=== RECORDS ===
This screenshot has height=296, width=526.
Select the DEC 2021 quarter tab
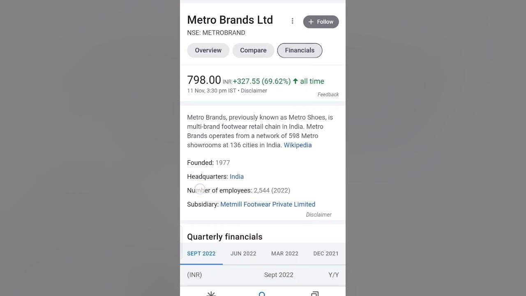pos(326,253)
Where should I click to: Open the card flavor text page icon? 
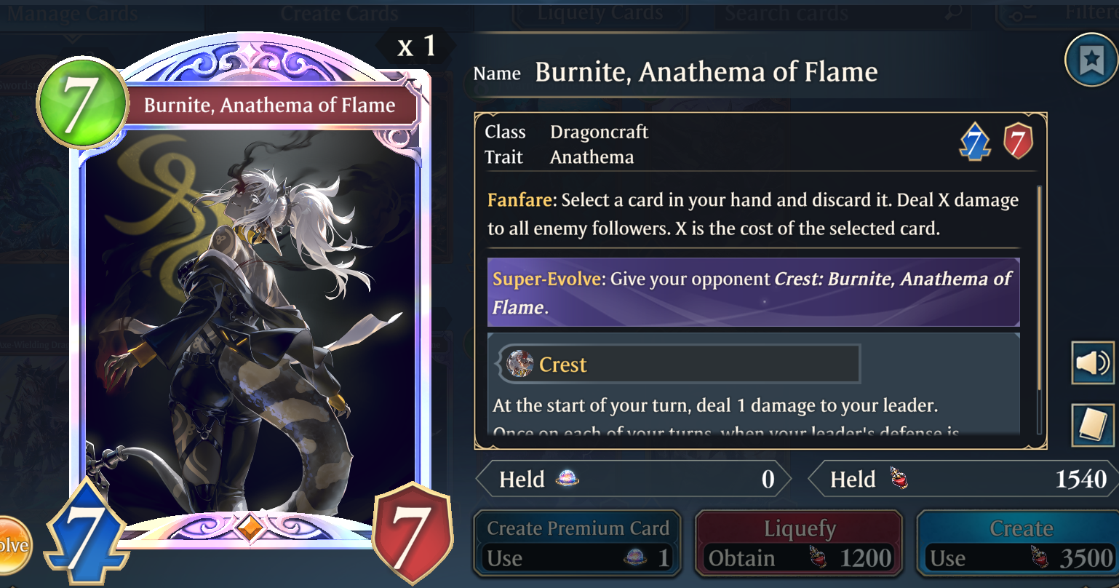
===
=== RECORDS ===
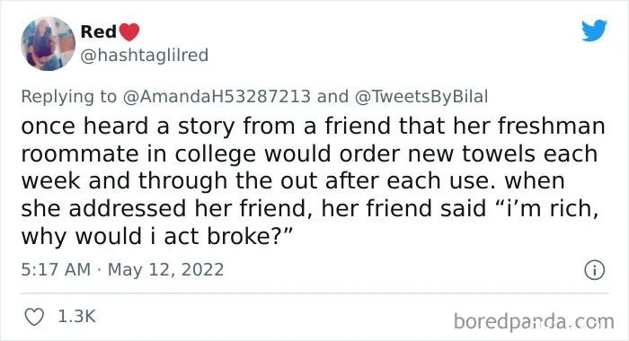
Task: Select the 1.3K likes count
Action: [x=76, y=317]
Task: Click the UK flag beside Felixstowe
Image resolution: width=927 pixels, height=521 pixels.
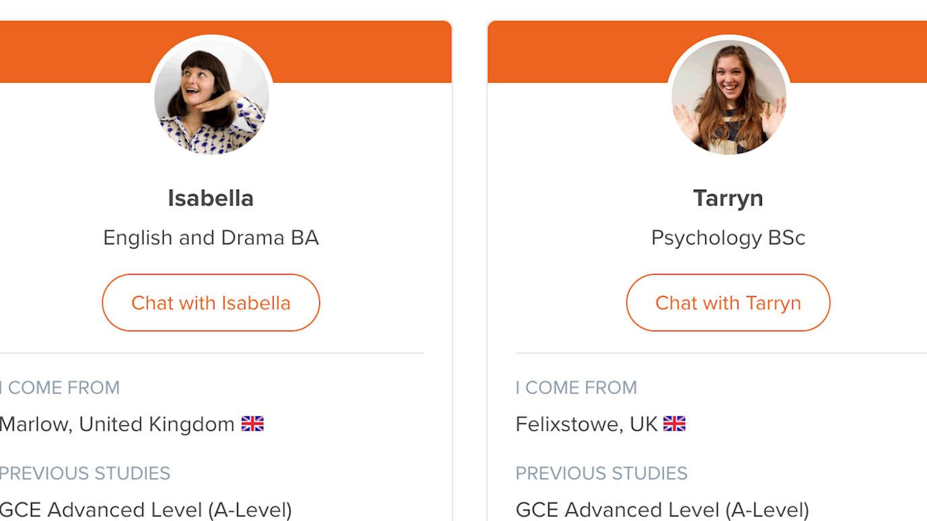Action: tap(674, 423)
===
=== RECORDS ===
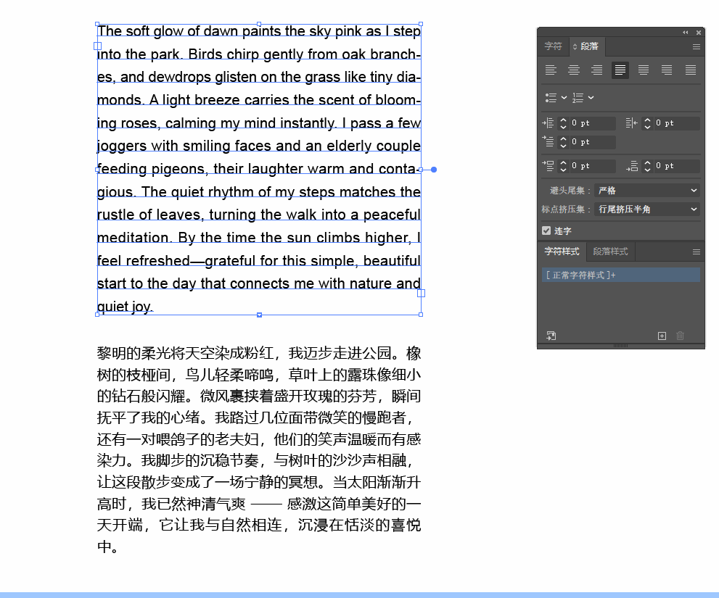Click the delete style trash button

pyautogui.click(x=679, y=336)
===
▶ **EXERCISE DESCRIPTION**:
What you need to produce is an exact copy of the entries above, limited to the lines from the one with "Select the DEC 2021 quarter tab" up to and including the one with "Where should I", without pictures.

▶ **EXERCISE SOLUTION**:
Select the DEC 2021 quarter tab
pos(326,253)
Where should I click to: Open the card flavor text page icon? 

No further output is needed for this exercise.